Las Águilas Cibaeñas clasificaron y estarán en la serie semifinal de nuestro béisbol. Como es natural, por culpa de las consecutivas derrotas de nuestro equipo estábamos nerviosos, con serio temor de recibir “cuerda” de los contrarios si quedábamos fuera de competencia.

Soy un aguilucho empedernido, de esos que juran que no podemos perder, que no hay nada más excitante que ganarle al Licey, que nuestro estadio es el más alegre del mundo, que nuestra Aguilita es la mascota más fenomenal del universo, que no hay merengue tan contagioso como “Leña” y que Cucharimba es un mago moderno.

Por ello, cuando “no vemos a Linda”, como sucedió en muchos de los últimos juegos, no vamos al play, le echamos la culpa del fracaso al Chilote y hasta al fenecido Guallaberudo, si es que así se escribe el nombre de aquel pintoresco personaje.

Y en esos tristes momentos, para intentar variar el ingrato desempeño, apelamos a un secreto no exclusivamente sureño: las cábalas. Y aunque no les doy crédito (por Dios, soy civilizado), la verdad es que en ocasiones resultan.
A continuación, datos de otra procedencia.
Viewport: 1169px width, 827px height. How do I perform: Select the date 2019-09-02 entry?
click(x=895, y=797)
Una cábala es una superstición, algo que si hacemos provoca que nuestros deseos se hagan realidad. La mayoría la ejecuta en secreto, dizque porque así es más efectiva; otros, en cambio, la pregonan con orgullo, como si eso ayudara a su causa.
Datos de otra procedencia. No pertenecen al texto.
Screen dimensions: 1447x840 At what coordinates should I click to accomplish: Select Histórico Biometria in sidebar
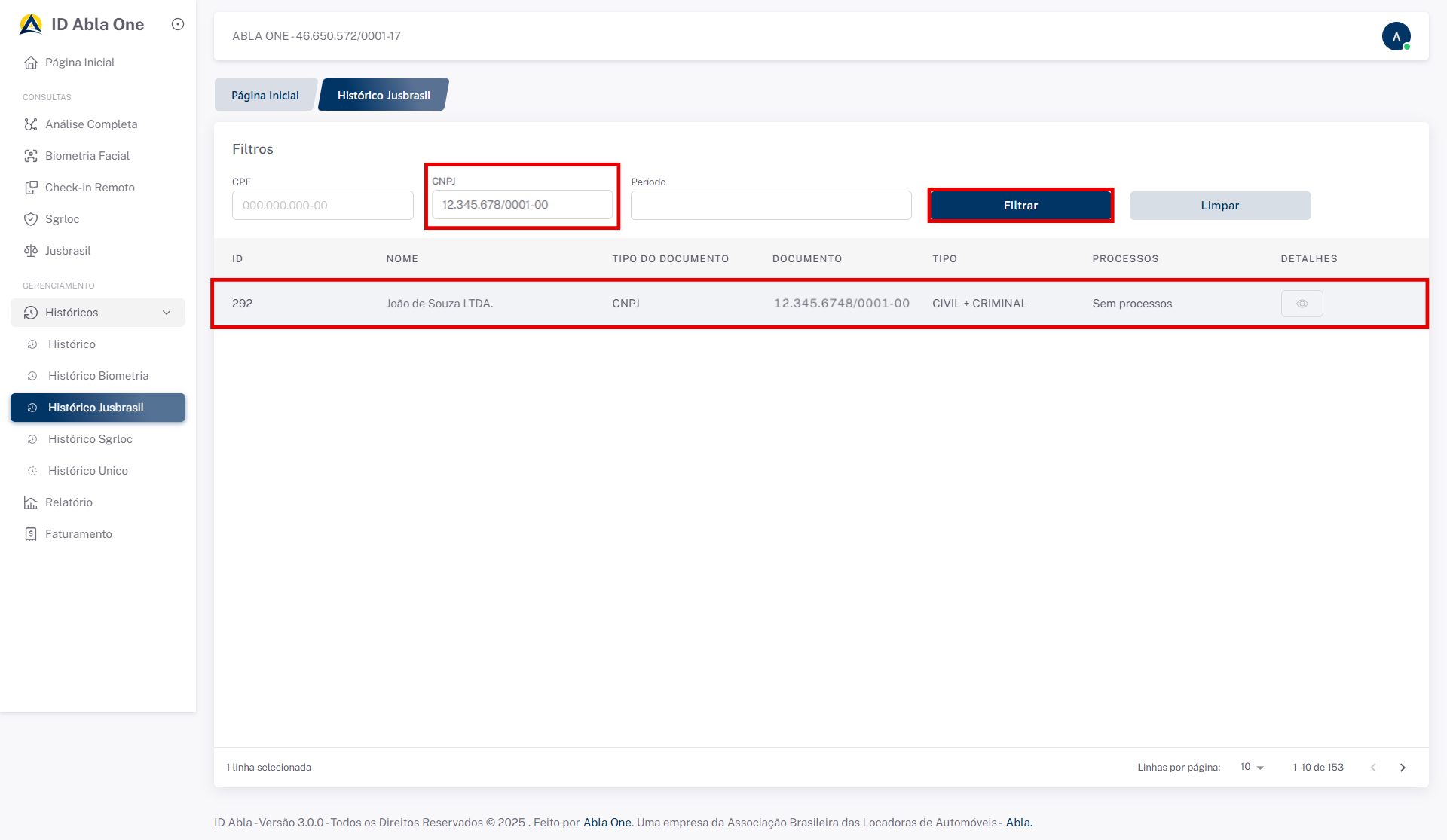pos(98,376)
Hace días nos reunimos varios amigos para analizar las razones del desplome de nuestro equipo. Como por arte de magia, casi a coro exclamamos: “Las Águilas no triunfan, porque no he recurrido a mis cábalas”. Inmediatamente hubo una guerra de cábalas.

Afirmábamos que solo la nuestra podía cambiar nuestro rumbo y, mientras lo hacíamos, observábamos a los demás de reojo, con recelo.

Uno aseveró que deberá ir al play con la ropa interior al revés, que ahí estaba la clave. Otro dijo que le echará Agua de Florida a la gorra antes de iniciar el partido y que eso sí que funcionará. El alcohólico del grupo expresó que las derrotas se debían a que había roto su promesa de no beber durante el juego, pero ya. La única dama presente, algo imprudente, se destapó que prometió no mentirle al novio si las Águilas avanzaban.

Y yo no podía quedarme atrás. Manifesté orondo que nuestra fortuna cambiará pues me pondré mi camisa mamey de la buena suerte, que tiene un don, un misterio, un no sé qué, algo casi místico que inyecta gallardía al equipo y eso lo convierte en invencible.

Al final todos disfrutamos de las ocurrencias. Y concluimos que no creíamos en las absurdas cábalas, pero que las llevaríamos a la práctica, por si acaso. Y así lo hicimos. Y el resultado: ¡clasificamos!